做什么?
统计各个范围Session步长、访问时长占比统计
-
访问时长:session的最早时间与最晚时间之差。
-
访问步长:session中的action操作个数。
即:统计出符合筛选条件的session中,访问时长在1s3s、4s6s、7s9s、10s30s、30s60s、1m3m、3m10m、10m30m、30m,访问步长在1_3、4_6、…以上各个范围内的各种session的占比
需求分析:
对应的类:
case class UserVisitAction(date: String,
user_id: Long,
session_id: String,
page_id: Long,
action_time: String,
search_keyword: String,
click_category_id: Long,
click_product_id: Long,
order_category_ids: String,
order_product_ids: String,
pay_category_ids: String,
pay_product_ids: String,
city_id: Long
)
每一条action数据代表了一个用户的行为,即为点击,下单,付款等其中一种行为,所有的记录中包含了同一个用户的多个action
- 基于这一点,我们很容想到,可以用groupByKey对同一用户的所有行为进行一个聚合操作,接着取过滤判断用户的行为是否符合条件限制即可.
- 那么问题是,一个用户有很多的行为,我们不可能一条一条的去判断是否符合条件,所以在判断之前,还需要一个统计操作,将一个用户的所有行为统计成一条信息,统计的同时计算访问时长和步长,最后格式如下:
UserId:searchKeywords=Lamer,小龙虾,机器学习,吸尘器,苹果,洗面奶,保温杯,华为手机|clickCategoryIds=|visitLength=3471|stepLength=48|startTime=2020-05-23 10:00:26)
- 接着,根据userId,将这条信息与UserInfo进行一个映射关系,新成一条新的,更完整的用户信息
(e8ef831e7fd4475990a80e425af946ad,sessionid=e8ef831e7fd4475990a80e425af946ad|searchKeywords=Lamer,小龙虾,机器学习,吸尘器,苹果,洗面奶,保温杯,华为手机|clickCategoryIds=|visitLength=3471|stepLength=48|startTime=2020-05-23 10:00:26|age=45|professional=professional43|sex=male|city=city2)
- 接着就可以进心我们的过滤信息,并且在过滤的同时,更新每个区域范围内的累加器(自定义累加器,统计各个范围的时长和步长)
- 最后,将各个范围的时长,步长除于总的时间,就是占比了
流程图如下:
步骤解析:
- 读取hadoop数据,返回基本的action信息:
def basicActions(session:SparkSession,task:JSONObject)={
import session.implicits._;
val df=session.read.parquet("hdfs://hadoop1:9000/data/user_visit_action").as[UserVisitAction];
df.filter(item=>{
val date=item.action_time;
val start=task.getString(Constants.PARAM_START_DATE);
val end=task.getString(Constants.PARAM_END_DATE);
date>=start&&date<=end;
})

----

▸ **待办事项**:
(1) 请把这篇关于Session时长与步长统计的文章中从“- 那么问题是,一个用户有很”到“5-23 10:00:26)”的部分原样复制下来。
(2) 请接着这篇关于Session时长与步长统计的文章的最后一句继续往下写。
文章之后的各行与本练习无关，无需用到。

▸ **显示信息**:
----

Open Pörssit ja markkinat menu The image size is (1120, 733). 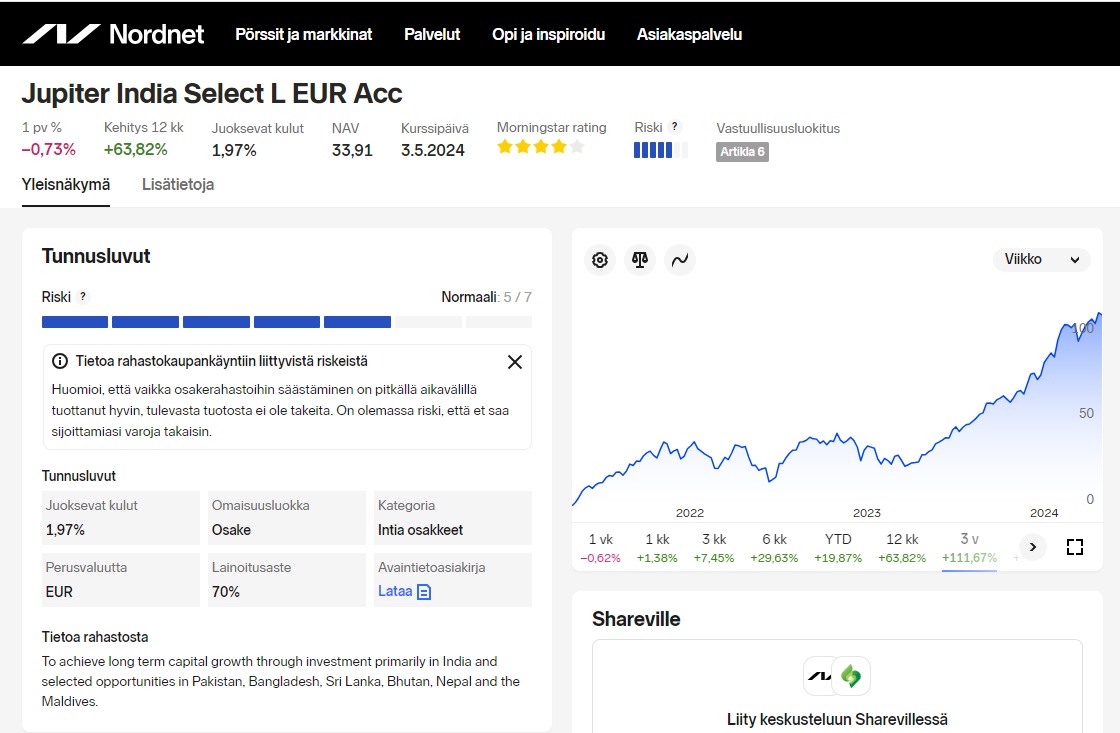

----

▸ **逐项回答**:
(1)
- 那么问题是,一个用户有很多的行为,我们不可能一条一条的去判断是否符合条件,所以在判断之前,还需要一个统计操作,将一个用户的所有行为统计成一条信息,统计的同时计算访问时长和步长,最后格式如下:
UserId:searchKeywords=Lamer,小龙虾,机器学习,吸尘器,苹果,洗面奶,保温杯,华为手机|clickCategoryIds=|visitLength=3471|stepLength=48|startTime=2020-05-23 10:00:26)

(2)
df.rdd;
}
- 转化actions,格式为(sessionId,action),groupByKey算子,聚合同一用户的actions
val basicActionMap=basicActions.map(item=>{
val sessionId=item.session_id;
(sessionId,item);
})
val groupBasicActions=basicActionMap.groupByKey();
- 读取hadoop,获取用户的基本信息
def getUserInfo(session: SparkSession) = {
import session.implicits._;
val ds=session.read.parquet("hdfs://hadoop1:9000/data/user_Info").as[UserInfo].map(item=>(item.user_id,item));
ds.rdd;
}
- 映射用户信息与聚合信息,形成新的完整的信息
def AggInfoAndActions(aggUserActions: RDD[(Long, String)], userInfo: RDD[(Long, UserInfo)])={
//根据user_id建立映射关系===>用Join算子
userInfo.join(aggUserActions).map{
case (userId,(userInfo: UserInfo,aggrInfo))=>{
val age = userInfo.age
val professional = userInfo.professional
val sex = userInfo.sex
val city = userInfo.city
val fullInfo = aggrInfo + "|" +
Constants.FIELD_AGE + "=" + age + "|" +
Constants.FIELD_PROFESSIONAL + "=" + professional + "|" +
Constants.FIELD_SEX + "=" + sex + "|" +
Constants.FIELD_CITY + "=" + city
val sessionId = StringUtil.getFieldFromConcatString(aggrInfo, "\\|", Constants.FIELD_SESSION_ID)
(sessionId, fullInfo)
}
}
- 过滤数据,更新累加器
累加器的定义:
package scala
import org.apache.spark.util.AccumulatorV2
import scala.collection.mutable
class sessionAccumulator extends AccumulatorV2[String,mutable.HashMap[String,Int]] {
val countMap=new mutable.HashMap[String,Int]();
override def isZero: Boolean = {
countMap.isEmpty;
}
override def copy(): AccumulatorV2[String, mutable.HashMap[String, Int]] = {
val acc=new sessionAccumulator;
acc.countMap++=this.countMap;
acc
}
override def reset(): Unit = {
countMap.clear;
}
override def add(v: String): Unit = {
if (!countMap.contains(v)){
countMap+=(v->0);
}
countMap.update(v,countMap(v)+1);
}
override def merge(other: AccumulatorV2[String, mutable.HashMap[String, Int]])={
other match{
case acc:sessionAccumulator=>acc.countMap.foldLeft(this.countMap){
case(map,(k,v))=>map+=(k->(map.getOrElse(k,0)+v));
}
}
}
override def value: mutable.HashMap[String, Int] = {
this.countMap;
}
}
过滤函数:
def filterInfo(finalInfo: RDD[(String, String)],task:JSONObject,accumulator:sessionAccumulator) = {
//1.获取限制条件
//获取限制条件的基本信息
val startAge = task.get(Constants.PARAM_START_AGE);
val endAge = task.get( Constants.PARAM_END_AGE);
val professionals = task.get(Constants.PARAM_PROFESSIONALS)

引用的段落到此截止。